Tiger Electronics thought they really had the video game market cornered in the early 1990s, didn’t they?
Tiger Electronics knew affordable video games targeted at the under twelve market the way Bo knew Baseball and Football…or so they thought.
While it may seem a bit misguided that digital watch-type images on a static screen boasting licensed characters and various sports were equally at home with more expensive video game consoles and games, Tiger Electronics’ heart was in the right place (or so it would seem – this list just screams “Cash grab!”). My brother had a few of these when we were kids (about eight years old) – baseball, football, and he even had a Teenage Mutant Ninja Turtles handheld (made by Konami, and not Tiger Electronics) that was green and long, not all like the Tiger Electronics games with their square and simple white (with some color variations, based on the game itself) casing.
Tiger had a handheld for everything – Double Dragon, Mortal Kombat, every licensed character that was relevant in the early 1990s, Disney characters, and even sports.
They also had Full House.
I don’t make this stuff up. Electronic Full House really exists.

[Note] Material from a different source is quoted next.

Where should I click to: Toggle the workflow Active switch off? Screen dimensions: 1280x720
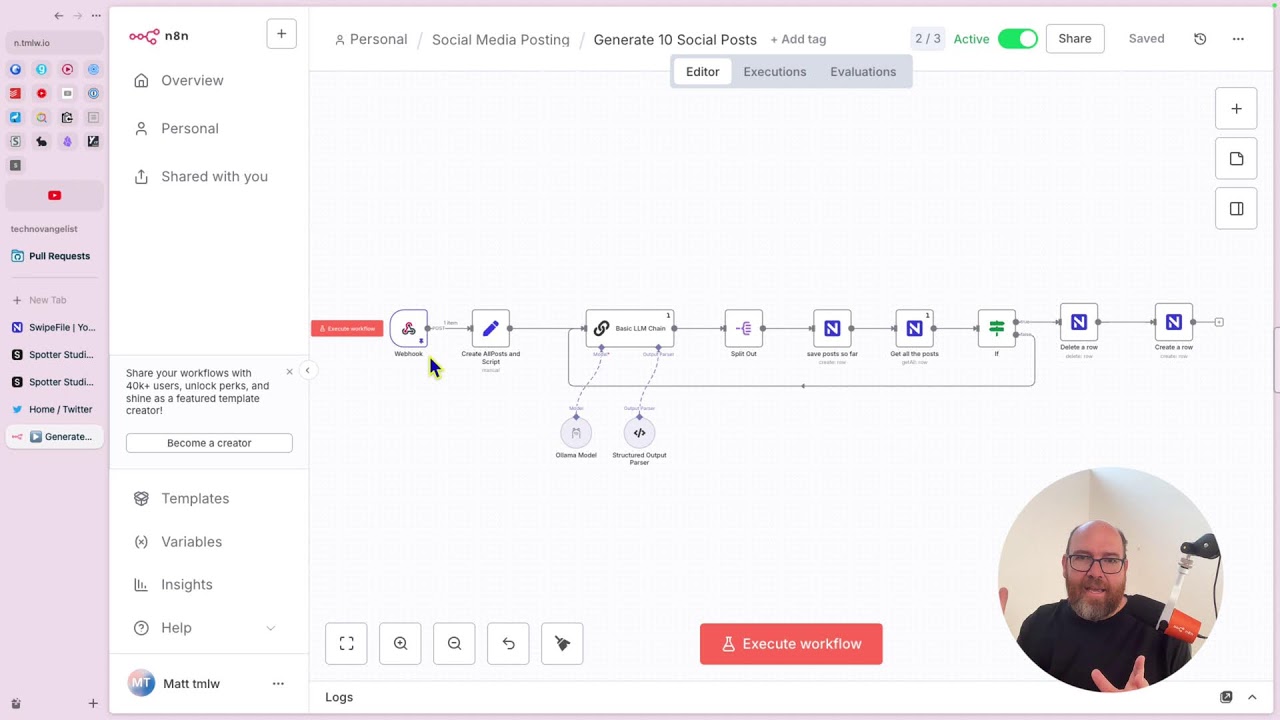1017,39
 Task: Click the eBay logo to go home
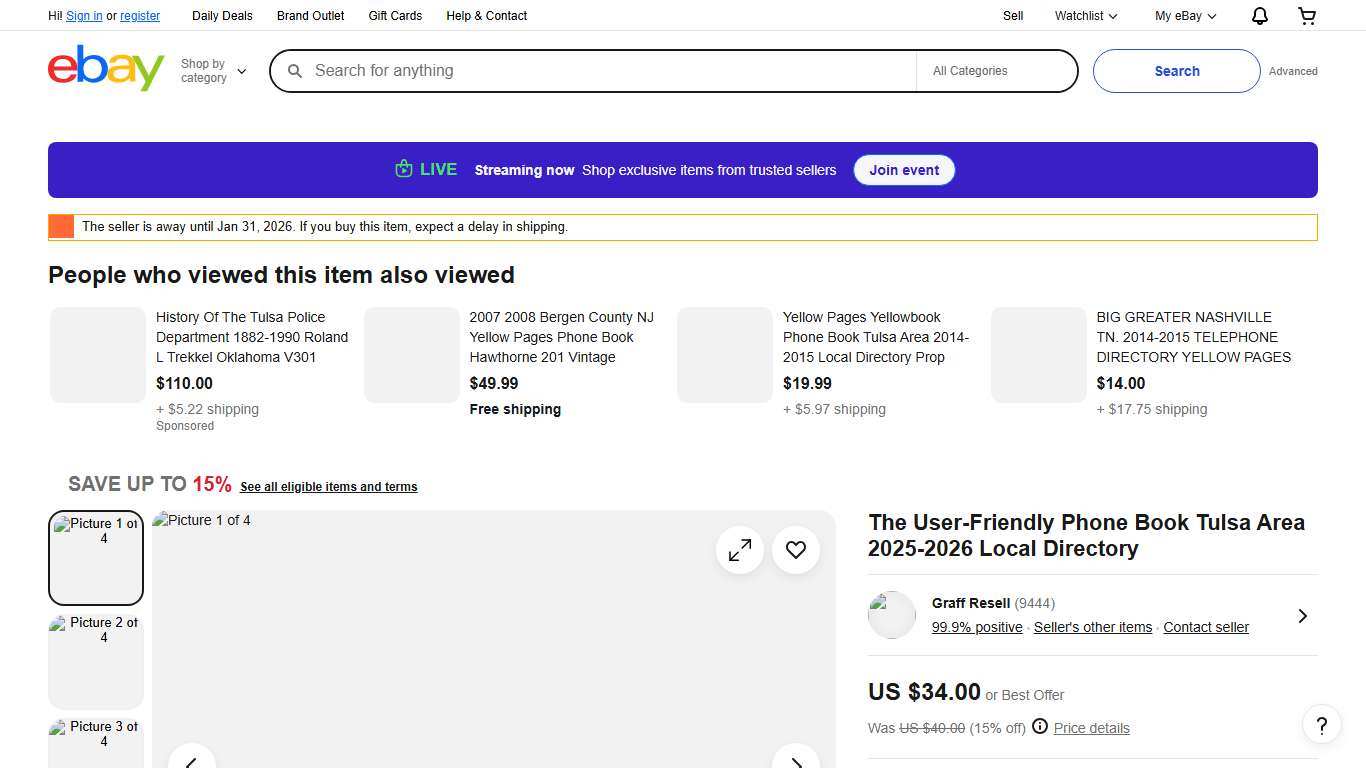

The sports were among the earliest, and while there were several, I have commercials for two of them. Well, three, but that will be tomorrow. Today, we’ll focus on the sports-related Tiger handheld games.
So, the year is 1990, and Children’s Palace/Child World has put out a video wish list/marketing ploy during one of their final years(and considerably worst performing, aside from the year they went out of business, of course), which was chock full of advertisements for toys kids would want to have, including both Nintendo and Tiger handheld games. All in the same video.
There were two different spots – one that cashed in on the popularity of “Bo knows”…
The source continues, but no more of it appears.